Le secteur du BTP est paralysé par le manque d’approvisionnement. Au début du confinement, il était encore possible de passer commande en ligne sur la Plateforme du bâtiment notamment puis d’aller la chercher à l’un de leur dépôt. Mais très vite la situation s’est engorgée. En région parisienne, « il fallait compter plus d’une demi journée pour récupérer ses matériaux au dépôt », témoigne Sébastien Wilk, gérant d’une petite entreprise générale avec son père.

Idem à Saint-Etienne, où tous les fournisseurs sont désormais complètement fermés. « Même si les entreprises ont un peu de stocks de côté, type peinture blanche, on ne peut pas tenir très longtemps sans approvisionnement en matière première », affirme Philippe Boulliard. Pas vraiment inquiet sur le long terme pour la pérennité de son entreprise qui a « la chance d’être en bonne santé », le chef d’entreprise stéphanoise l’est davantage pour le « redémarrage qui s’annonce compliqué car il va falloir travailler beaucoup plus dur pour rattraper le temps perdu ».

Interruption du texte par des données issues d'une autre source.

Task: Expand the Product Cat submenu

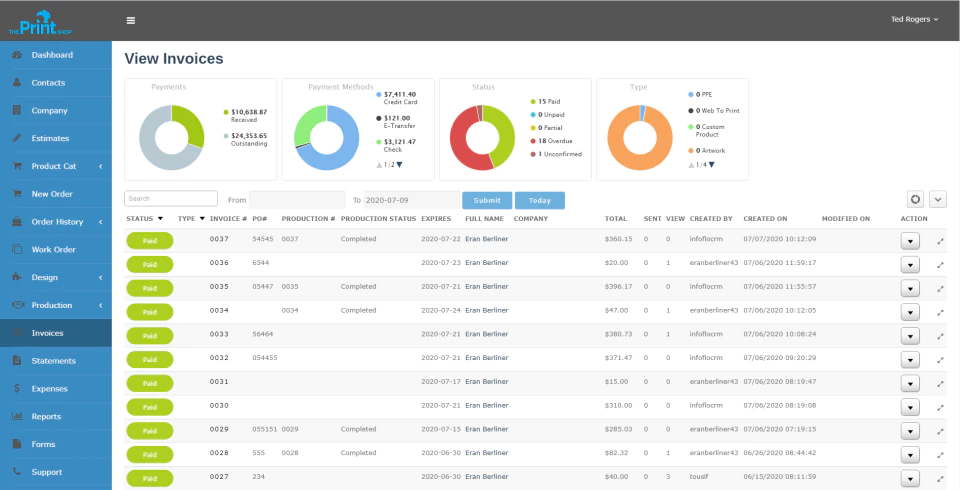Action: coord(100,166)
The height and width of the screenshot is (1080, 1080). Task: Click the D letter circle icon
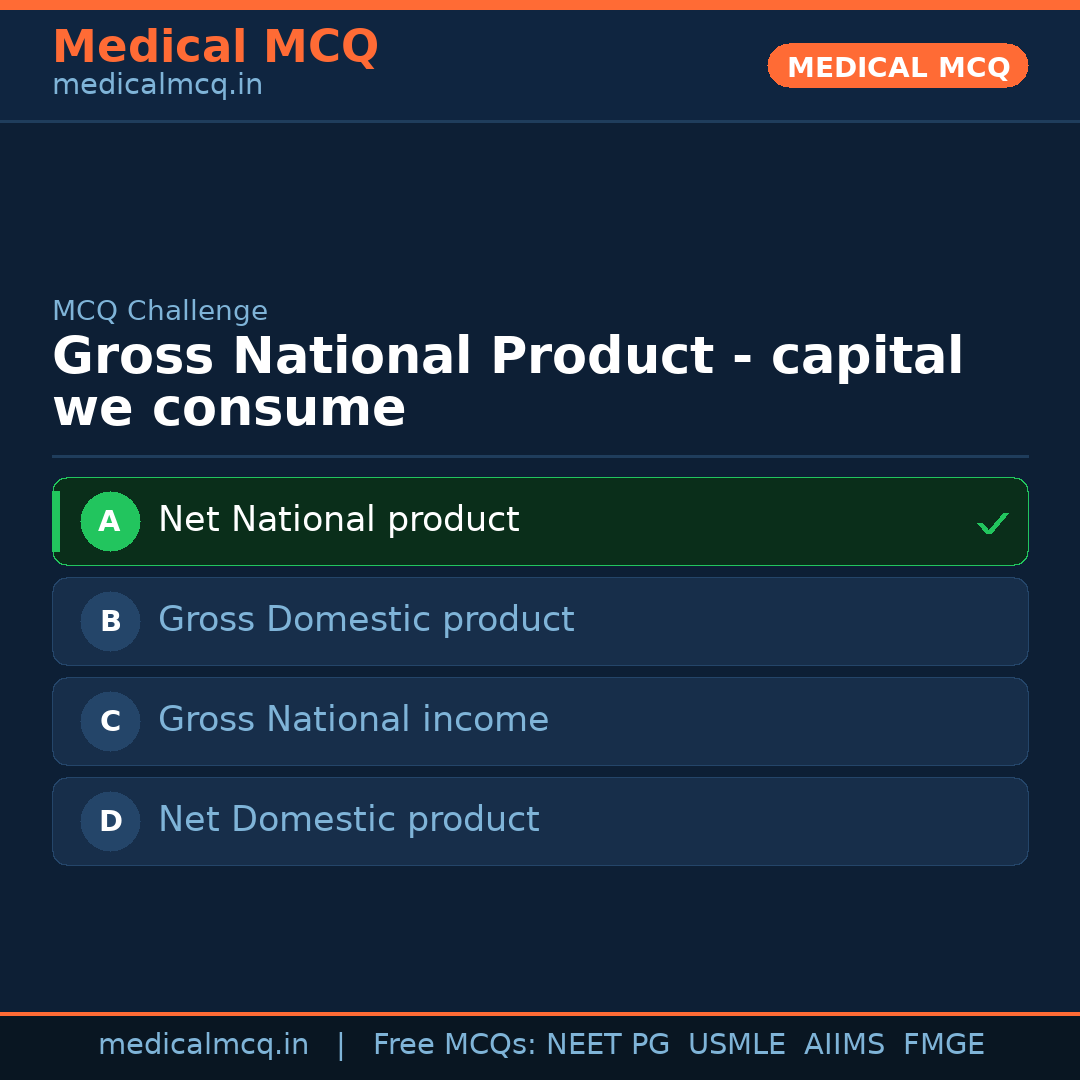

Des inquiétudes sur la pérennité des petites entreprises

« On a pu terminer nous mêmes un chantier chez des particuliers qui nous connaissent bien, témoigne Sébastien Wilk, mais depuis nous sommes au chômage partiel tous les deux ». De son côté pas de salarié, mais des sous-traitants « à la mission » qui ne souhaitent pas prendre le risque de poursuivre les chantiers. « Heureusement, ce sont des gens de confiance avec qui je n’ai pas de risque en terme de responsabilité », précise Sébastien qui s’inquiète surtout pour l’avenir de sa société. « J’étais en phase finale de changement de statut pour embaucher un ou deux salariés mais tout a été suspendu à cause du virus, regrette le jeune gérant, aujourd’hui tous mes projets sont à l’arrêt. »

Du côté des architectes, l’activité se tasse un peu plus en douceur grâce au télétravail. « Hormis les suivis de chantiers, nous pouvons encore avancer sur nos projets en conception ou consultation des entreprises et en profiter pour faire ce que l’on a jamais le temps de faire », relativise Francis Grousson, architecte à Saint-Etienne. Pour autant lui aussi est inquiet sur l’avenir des ses projets dont beaucoup dépendent de financements publics, comme un lycée professionnel et une maison de retraite. « Pour l’instant, tout est suspendu, c’est après que l’on va le plus souffrir ».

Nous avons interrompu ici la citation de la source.